There is a line containing "Given: Click the" in the records below. Repeat it and every line after it, exactly, through the final line, but no pictures.

----------------------------------------

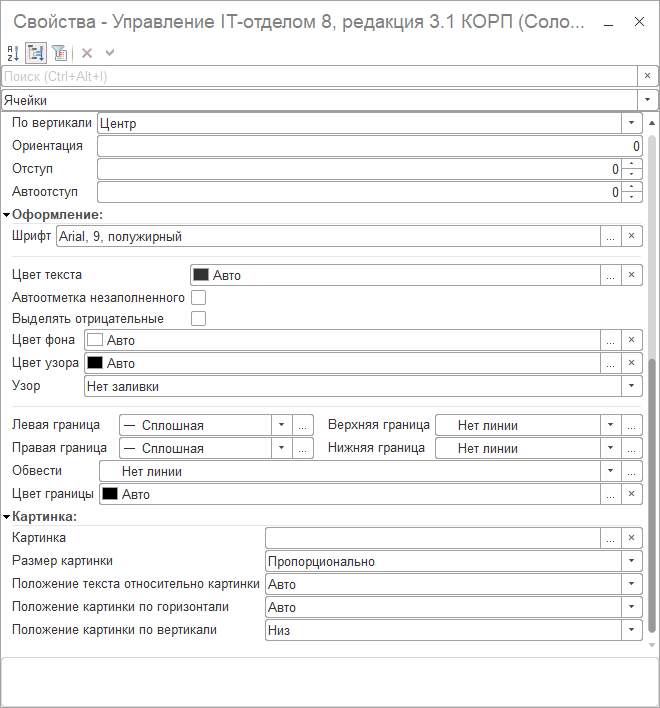
Task: Collapse the Картинка section
Action: [x=6, y=517]
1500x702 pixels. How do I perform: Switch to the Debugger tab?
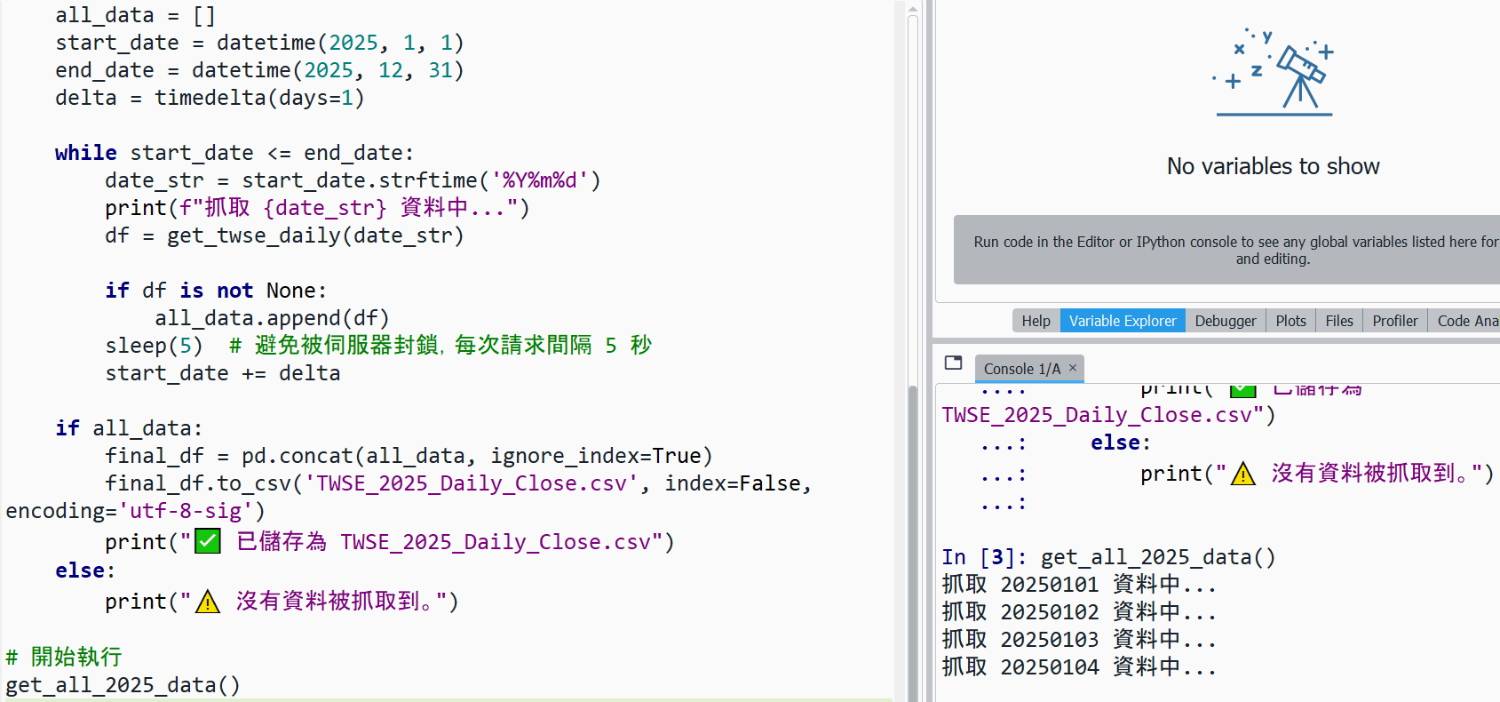(x=1225, y=321)
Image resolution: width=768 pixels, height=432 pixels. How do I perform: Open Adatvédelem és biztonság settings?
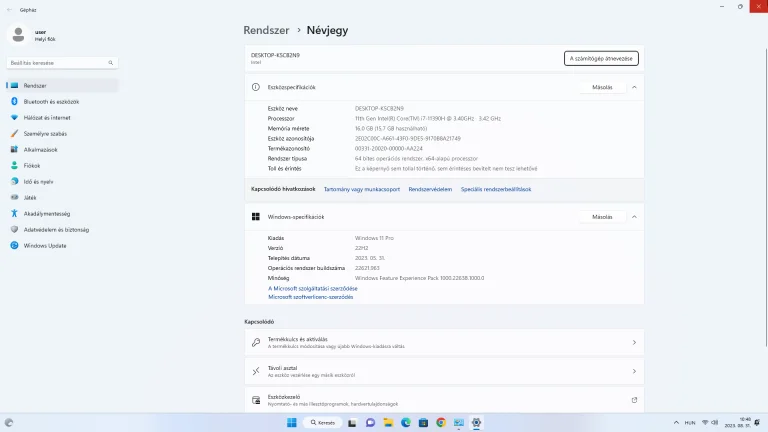(x=55, y=229)
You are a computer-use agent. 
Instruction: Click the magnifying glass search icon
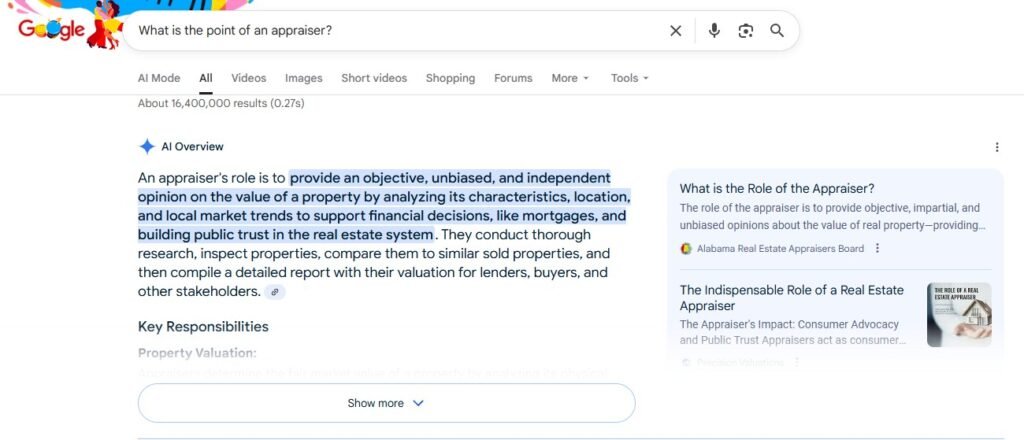coord(777,31)
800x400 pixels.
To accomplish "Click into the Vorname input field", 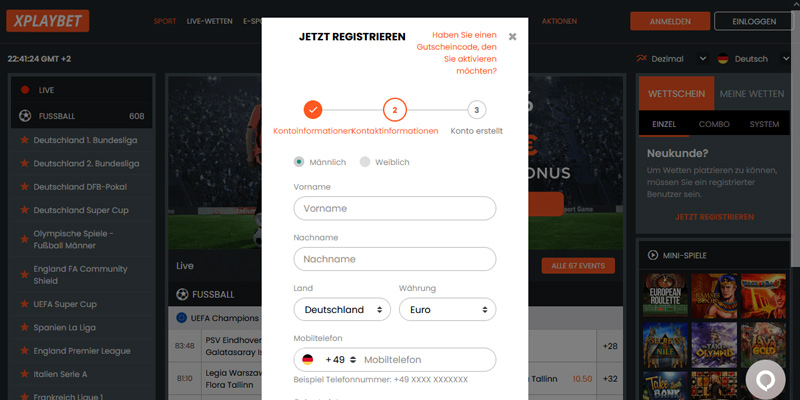I will tap(395, 208).
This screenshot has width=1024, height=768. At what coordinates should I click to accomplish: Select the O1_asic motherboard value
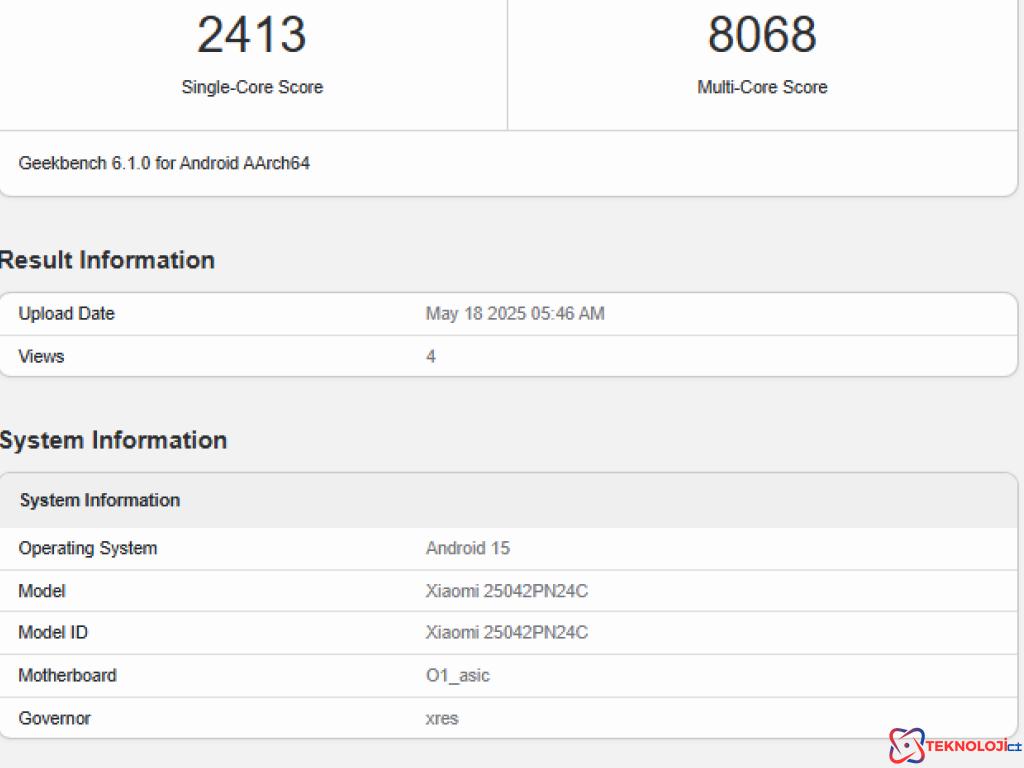pos(457,676)
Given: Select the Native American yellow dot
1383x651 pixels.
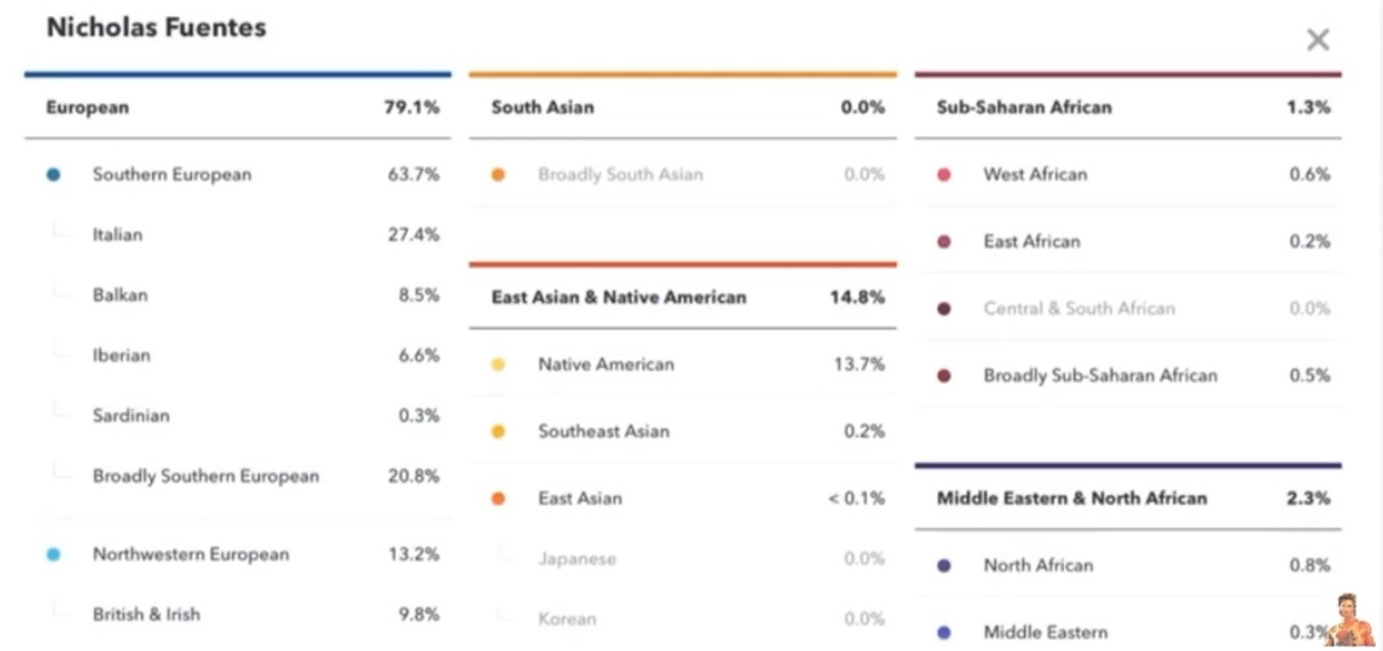Looking at the screenshot, I should tap(498, 365).
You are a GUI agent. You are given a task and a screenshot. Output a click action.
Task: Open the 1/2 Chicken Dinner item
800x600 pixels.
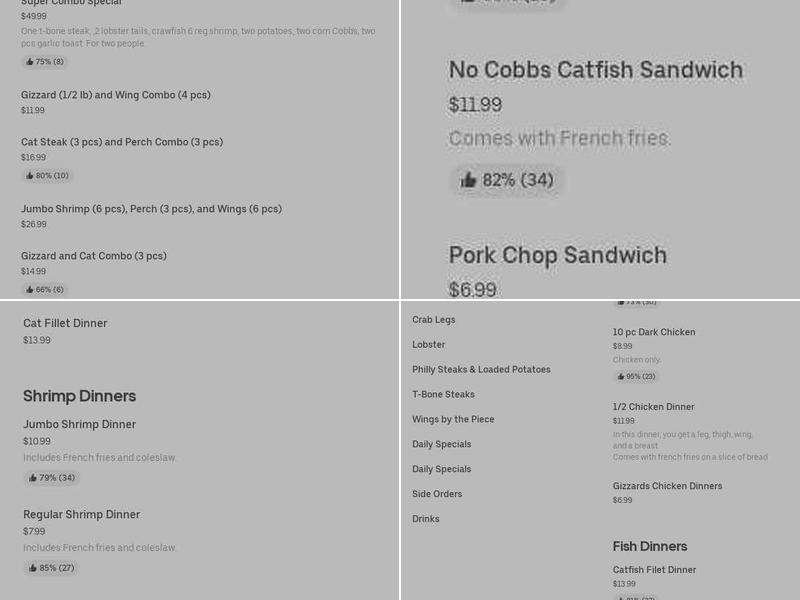click(653, 407)
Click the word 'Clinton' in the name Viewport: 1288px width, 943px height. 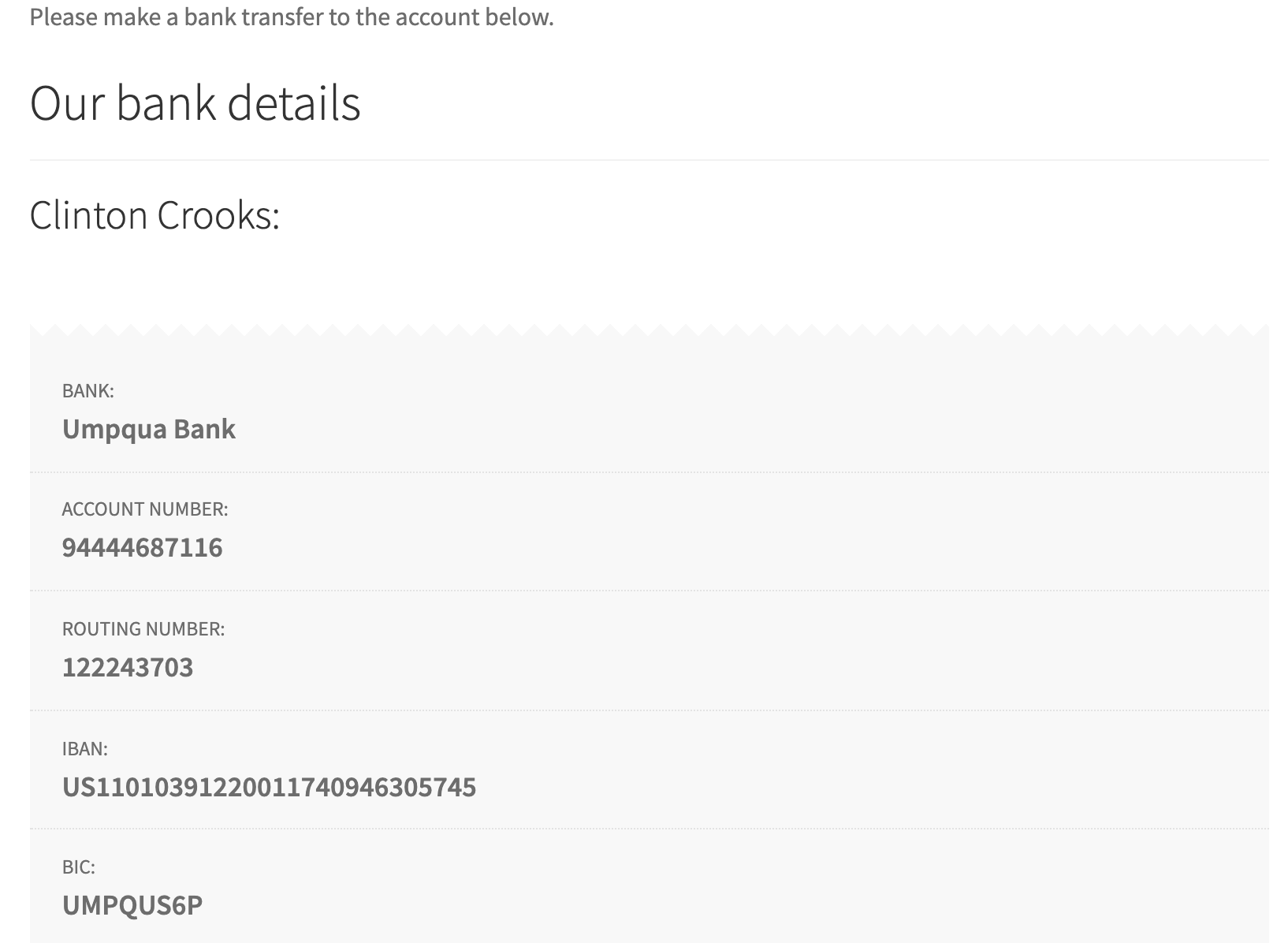point(89,215)
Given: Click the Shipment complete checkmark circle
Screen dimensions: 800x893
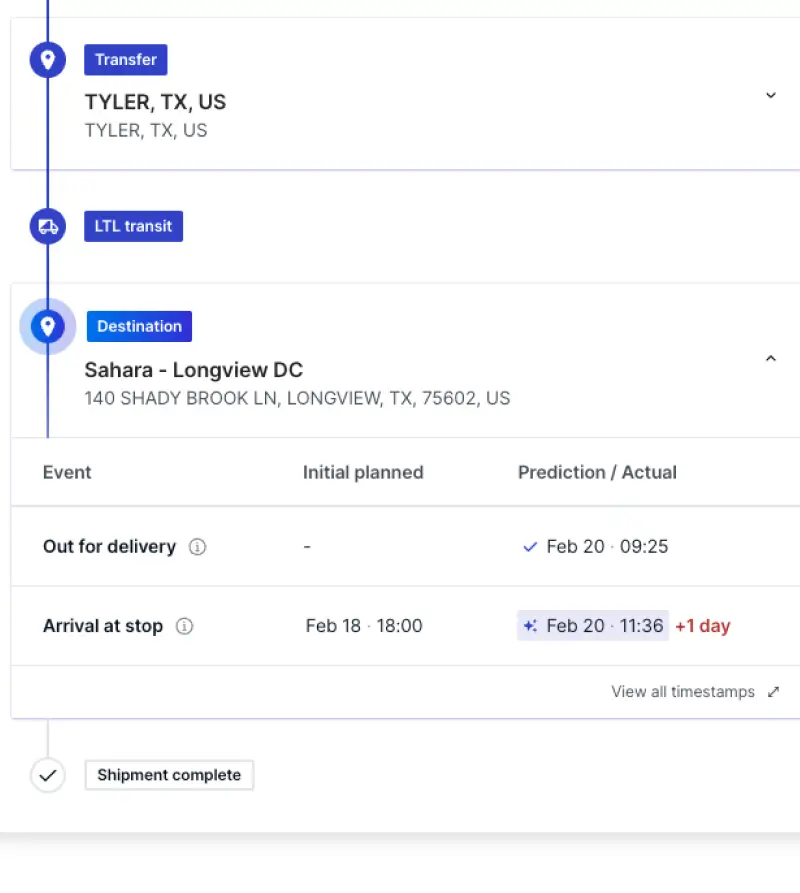Looking at the screenshot, I should pyautogui.click(x=48, y=775).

----------------------------------------

- **YOUR SOLUTION**
Given: Click the Shipment complete checkmark circle
Screen dimensions: 800x893
Looking at the screenshot, I should pyautogui.click(x=48, y=775).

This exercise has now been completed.